**Task objective:** Exclude the images, then return every line below exactly as written.

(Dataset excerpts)
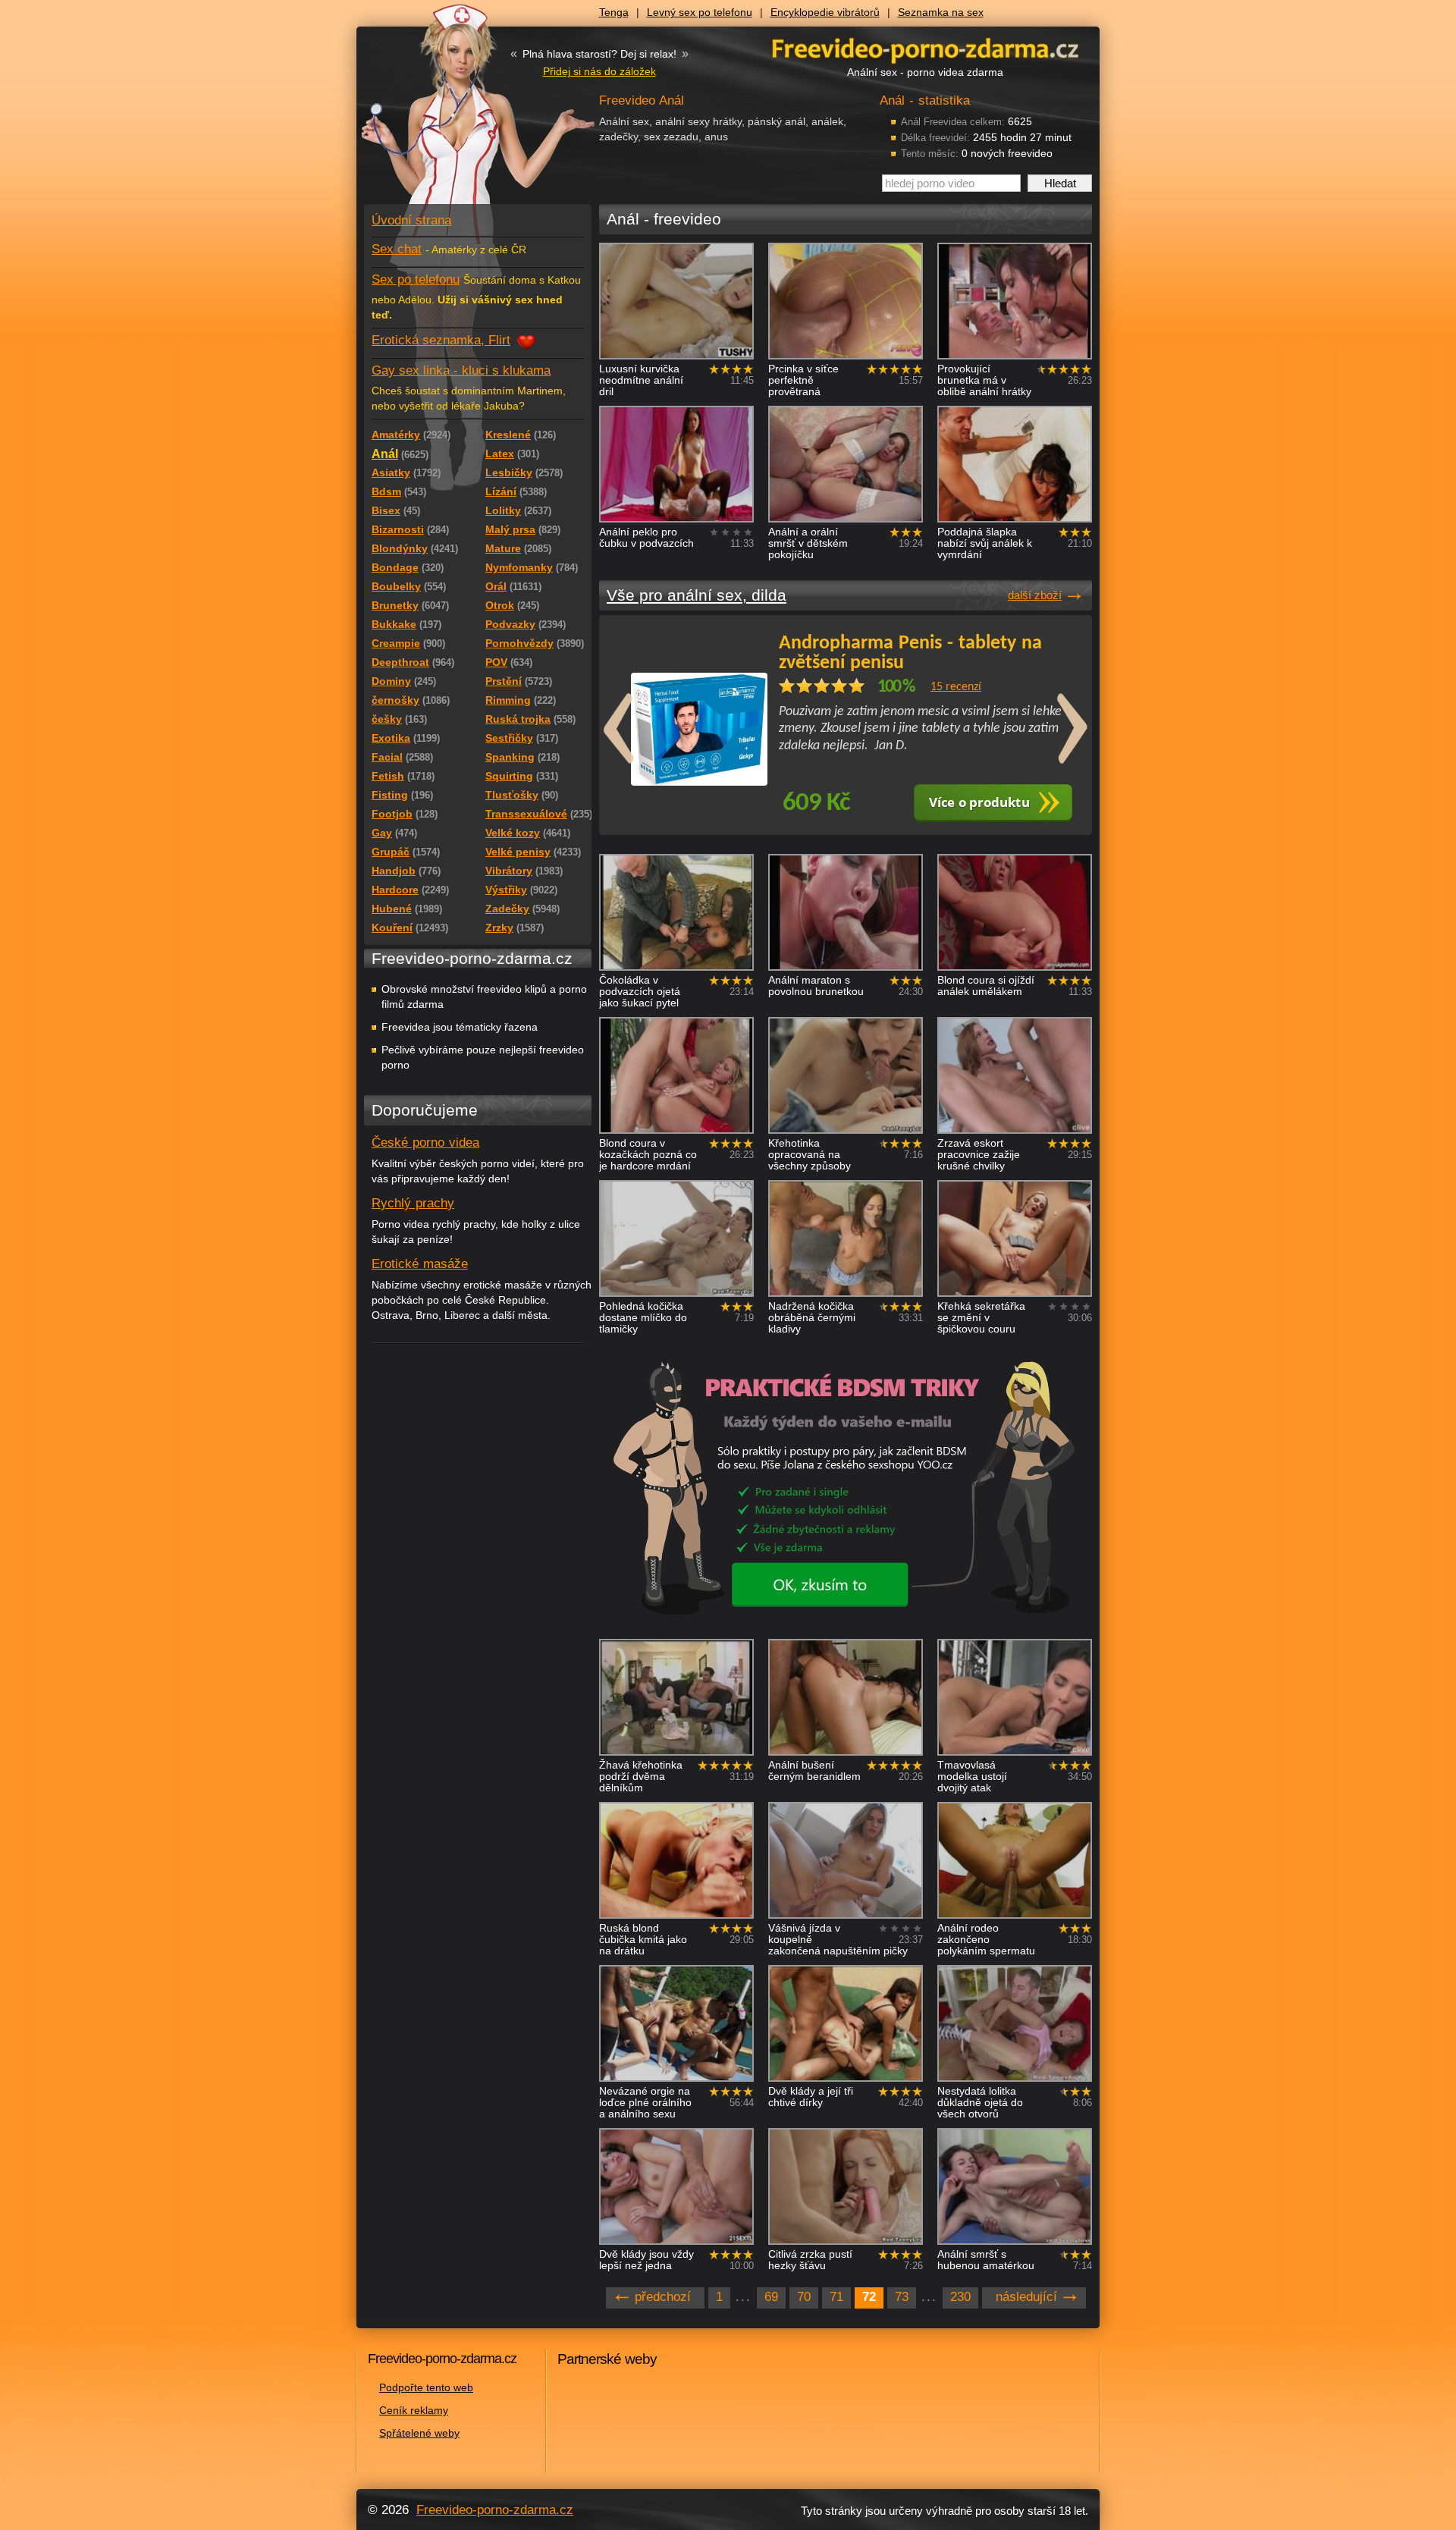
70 (804, 2297)
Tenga (614, 12)
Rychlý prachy (413, 1203)
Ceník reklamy (413, 2410)
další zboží (1035, 595)
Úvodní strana (411, 220)
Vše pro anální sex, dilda (696, 595)
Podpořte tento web (426, 2387)
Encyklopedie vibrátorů (825, 12)
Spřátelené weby (419, 2433)
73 (901, 2297)
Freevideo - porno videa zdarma (925, 48)
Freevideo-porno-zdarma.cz (494, 2510)
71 (836, 2297)
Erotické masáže (420, 1264)
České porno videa (425, 1142)
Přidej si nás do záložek (599, 71)
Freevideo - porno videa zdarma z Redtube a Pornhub (447, 113)
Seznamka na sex (941, 12)
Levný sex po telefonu (699, 12)
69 (771, 2297)
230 (960, 2297)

**Exercise result:**
70 (804, 2297)
Tenga (614, 12)
Rychlý prachy (413, 1203)
Ceník reklamy (413, 2410)
další zboží (1035, 595)
Úvodní strana (411, 220)
Vše pro anální sex, dilda (696, 595)
Podpořte tento web (426, 2387)
Encyklopedie vibrátorů (825, 12)
Spřátelené weby (419, 2433)
73 (901, 2297)
Freevideo - porno videa zdarma (925, 48)
Freevideo-porno-zdarma.cz (494, 2510)
71 (836, 2297)
Erotické masáže (420, 1264)
České porno videa (425, 1142)
Přidej si nás do záložek (599, 71)
Freevideo - porno videa zdarma z Redtube a Pornhub (447, 113)
Seznamka na sex (941, 12)
Levný sex po telefonu (699, 12)
69 (771, 2297)
230 (960, 2297)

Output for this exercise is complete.